Surface Functionalization of Metal Oxide Semiconductors with Catechol Ligands for Enhancing Their Photoactivity

Metal oxide nanostructures are increasingly important materials for various emerging photocatalytic, photovoltaic and photoelectrochemical (PEC) applications. They are commonly used as photoelectrode materials due to their unique functional properties such as wide bandgap, reactive electronic transitions, and high stability. To increase the effectiveness of semiconductor metal oxides photoelectrodes, researchers seek to use various photoabsorption amplification and colloidal stability enhancement strategies. An effective method for achieving this is the surface functionalization of metal oxide semiconductors with catechol-type ligands. Catechol-type ligands are a family of organic molecules that adsorb very strongly onto metal oxides by forming complexes with metal atoms through adjacent phenolic -OH groups.
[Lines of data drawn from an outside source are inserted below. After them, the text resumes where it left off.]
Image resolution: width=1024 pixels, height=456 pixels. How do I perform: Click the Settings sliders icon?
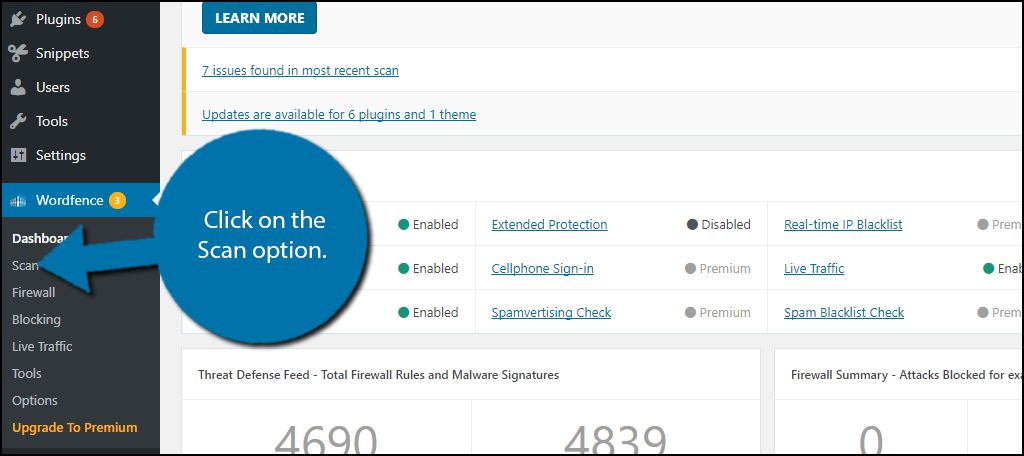(18, 155)
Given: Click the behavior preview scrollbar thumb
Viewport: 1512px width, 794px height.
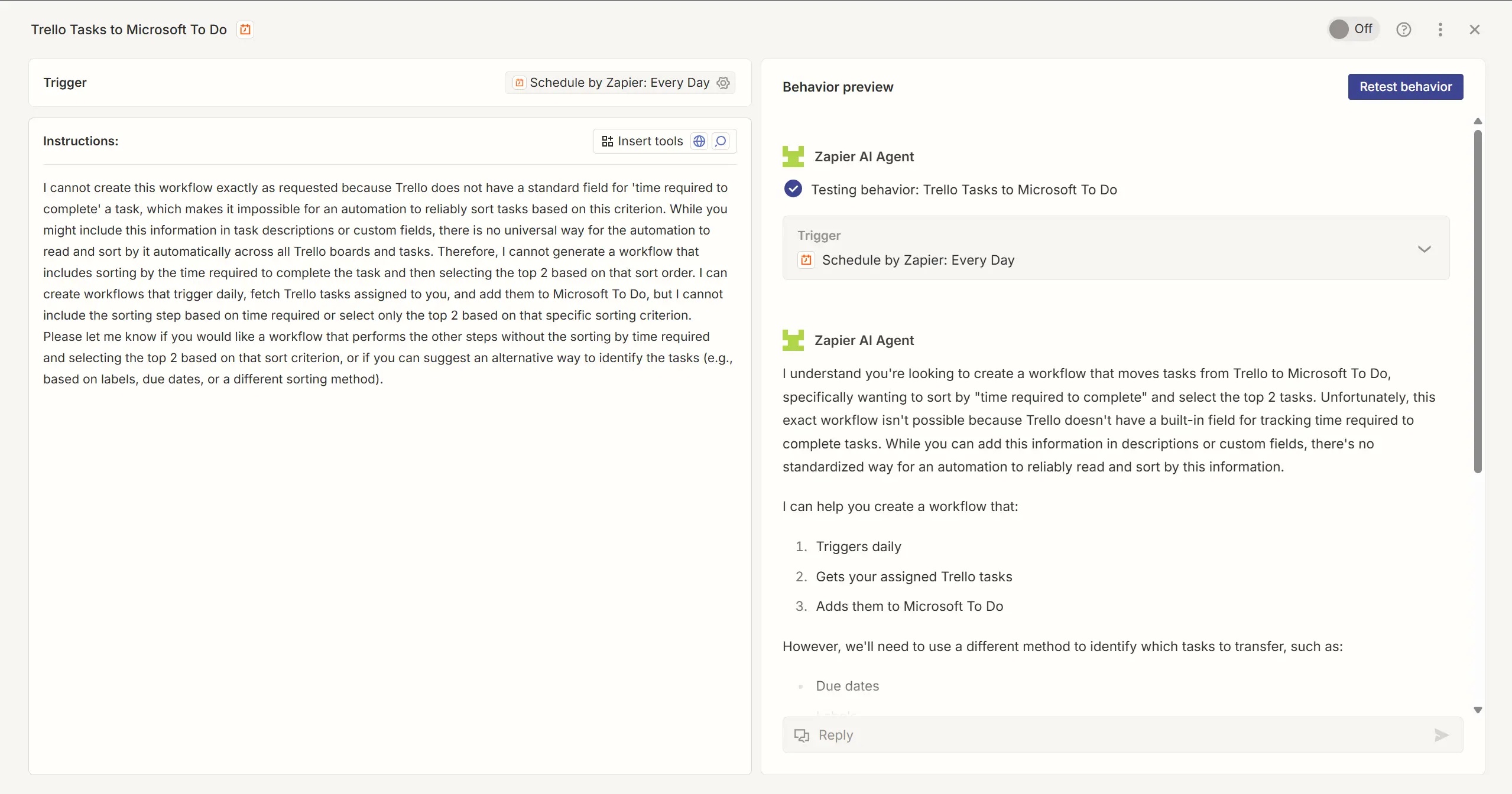Looking at the screenshot, I should pos(1478,301).
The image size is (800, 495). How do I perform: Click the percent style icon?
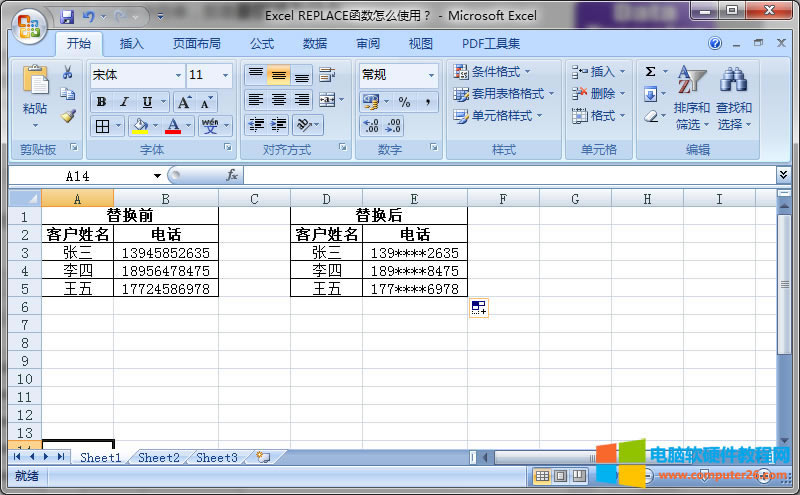(404, 102)
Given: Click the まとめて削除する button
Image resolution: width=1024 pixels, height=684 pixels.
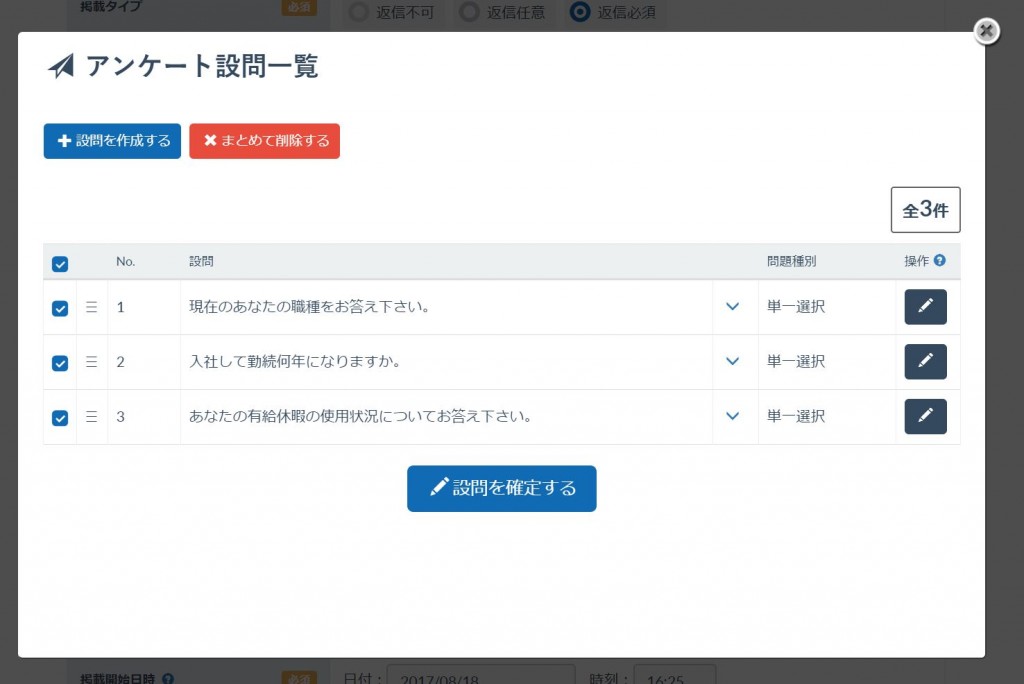Looking at the screenshot, I should [264, 141].
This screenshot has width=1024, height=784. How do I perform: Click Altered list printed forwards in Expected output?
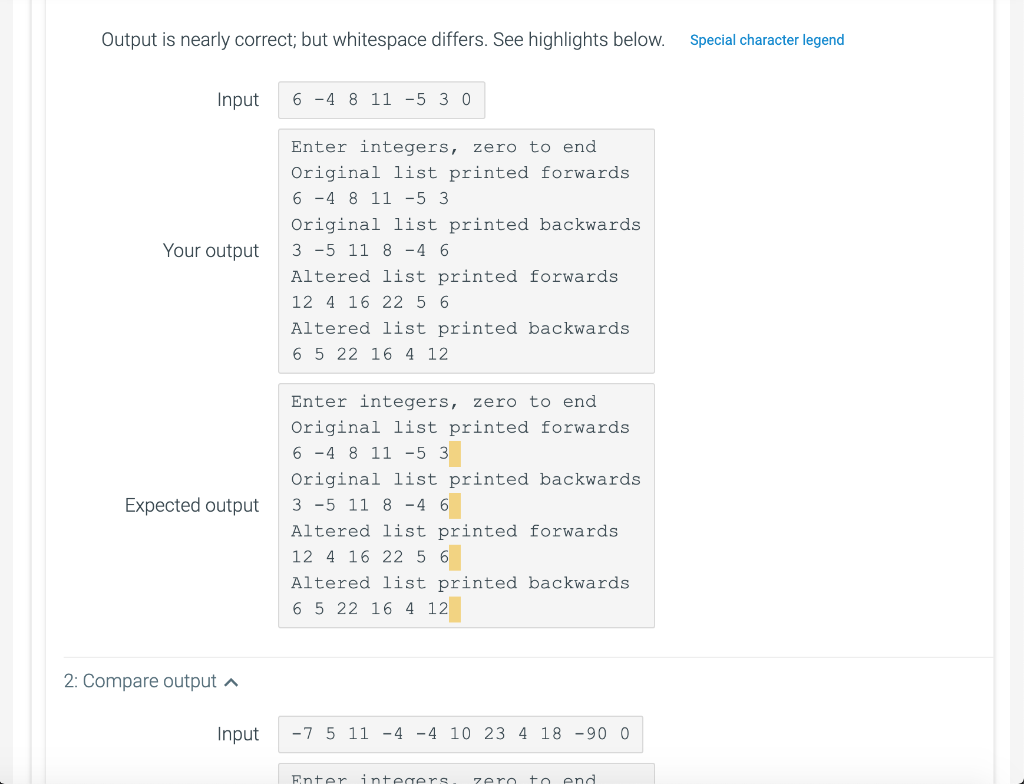pos(455,531)
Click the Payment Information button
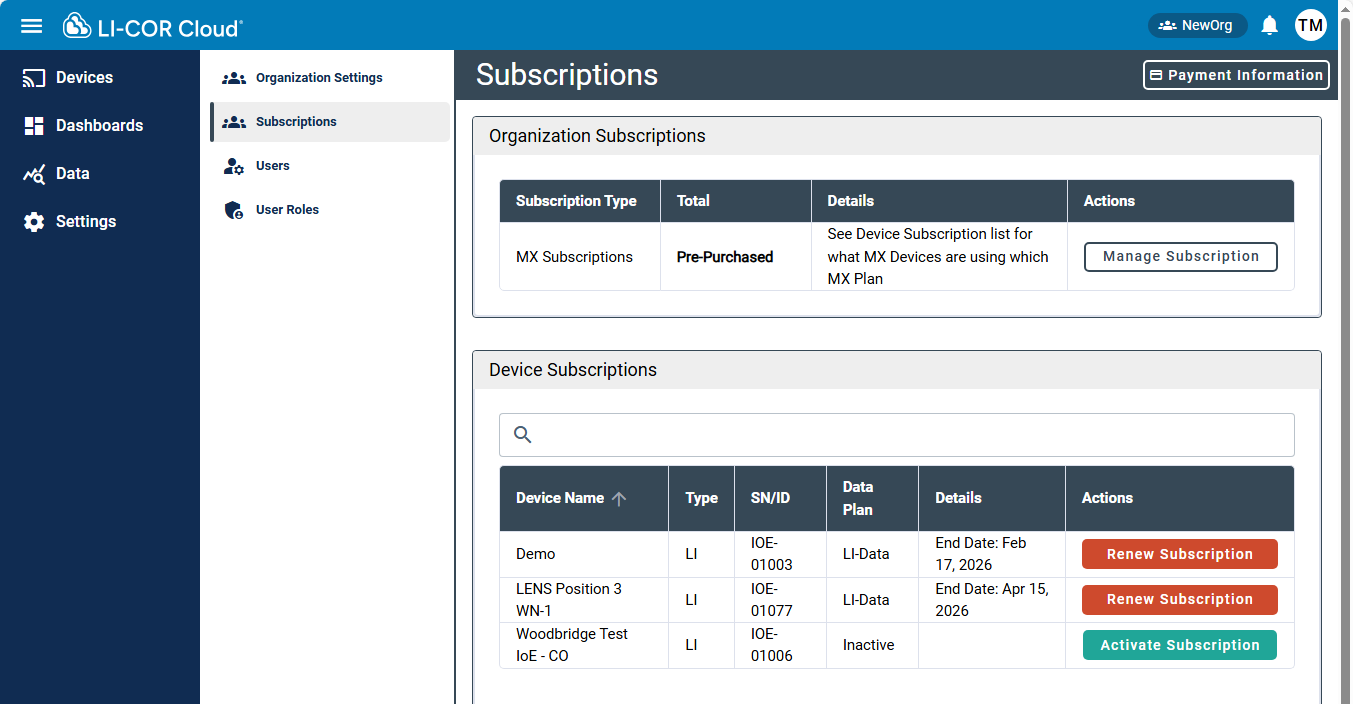 [1235, 75]
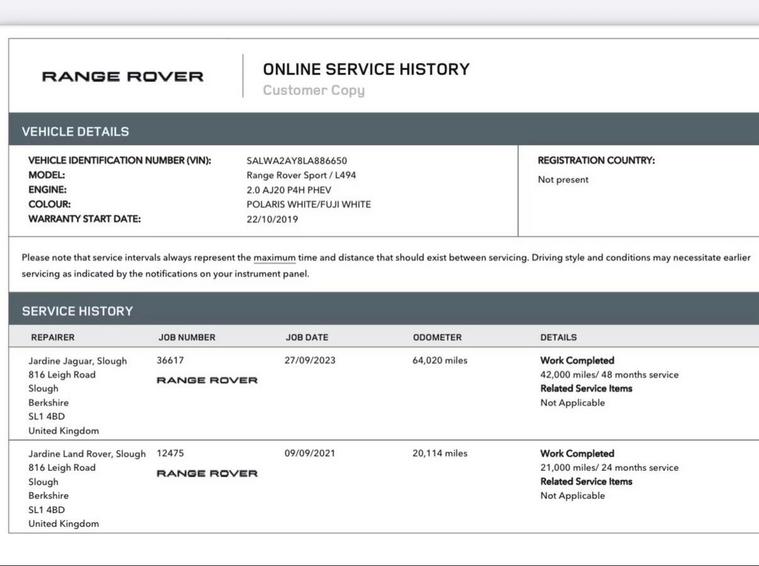Click the Job Date column header
The image size is (759, 566).
point(306,338)
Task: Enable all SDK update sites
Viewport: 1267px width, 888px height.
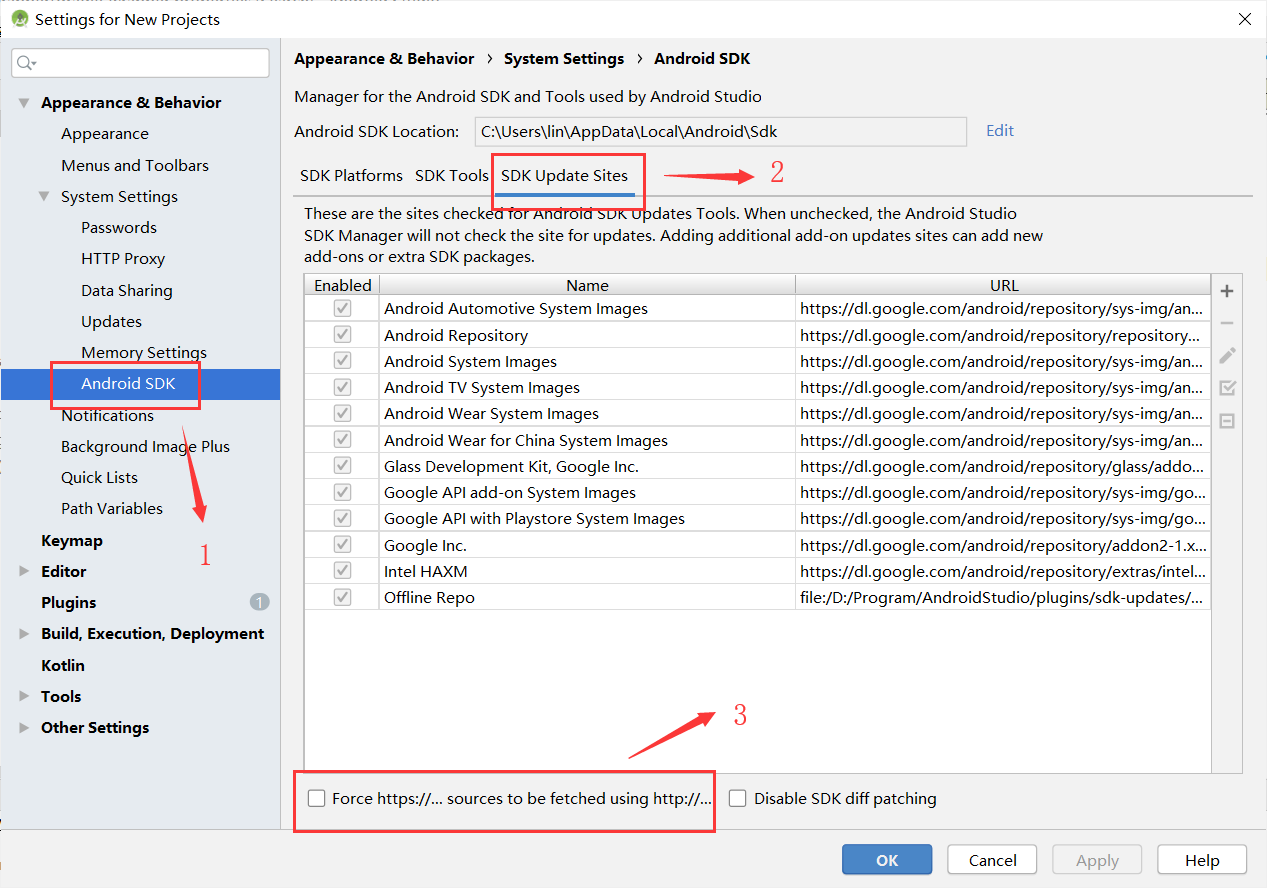Action: tap(1227, 388)
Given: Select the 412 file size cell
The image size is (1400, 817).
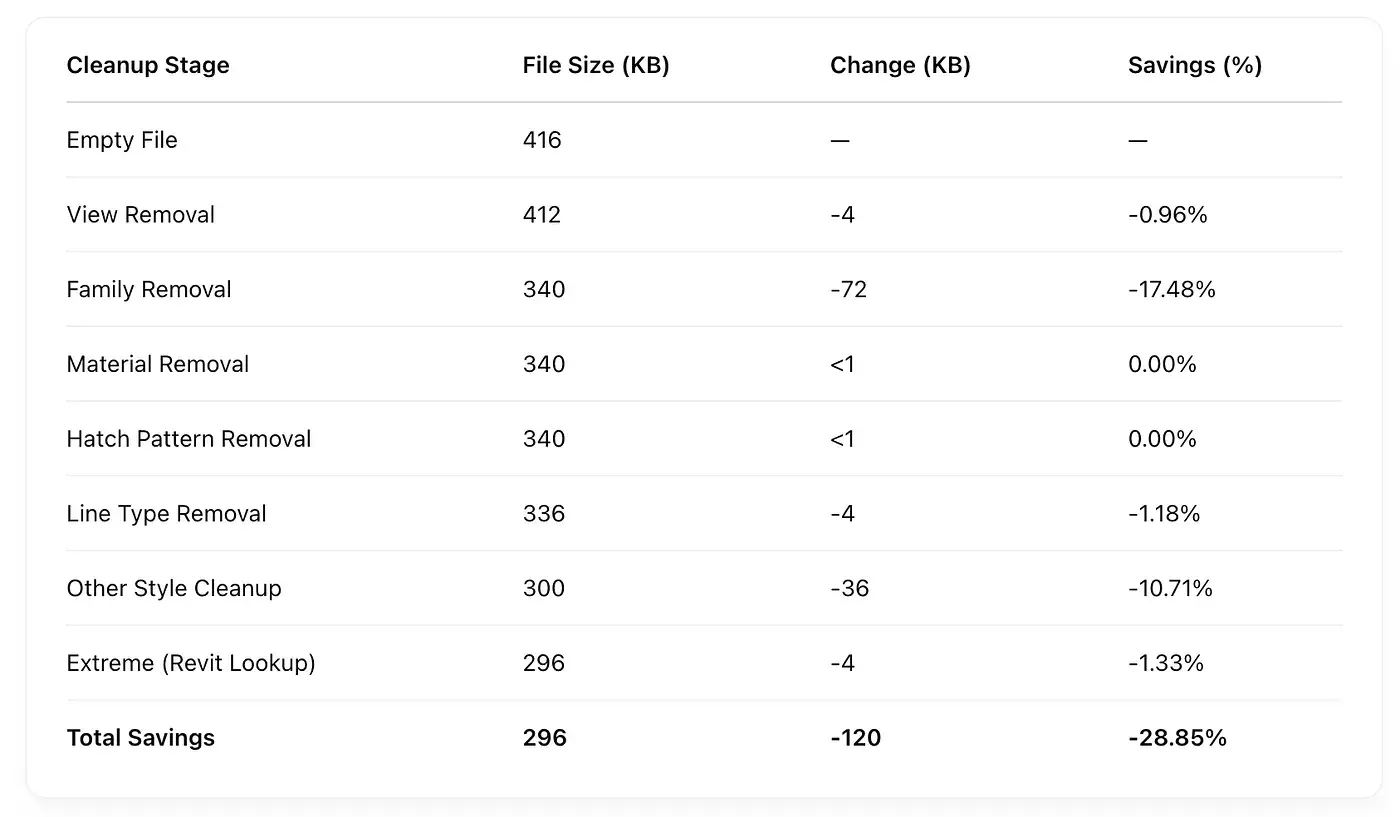Looking at the screenshot, I should point(542,215).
Once adsorbed, catechol-type ligands facilitate improved particle dispersion by inhibiting agglomeration and enhance photoexcitation in metal oxide semiconductors by improving visible light absorption. Herein, the surface complexation of catechol-type ligand onto metal oxide semiconductor surfaces and their photoabsorption enhancement mechanisms is described. In addition, recent advances and trends in this area are described by presenting recent advancements made in applications of catechol-modified metal oxide systems in photocatalysis, PEC biosensing, and solar cells.

Automated summary

Metal oxide nanostructures play a crucial role in various emerging applications such as photocatalysis, photovoltaics, and photoelectrochemical processes. Surface functionalization with catechol-type ligands can enhance the performance of semiconductor metal oxide photoelectrodes by improving particle dispersion and light absorption. Recent advancements in the application of catechol-modified metal oxide systems in photocatalysis, PEC biosensing, and solar cells are also discussed in this study.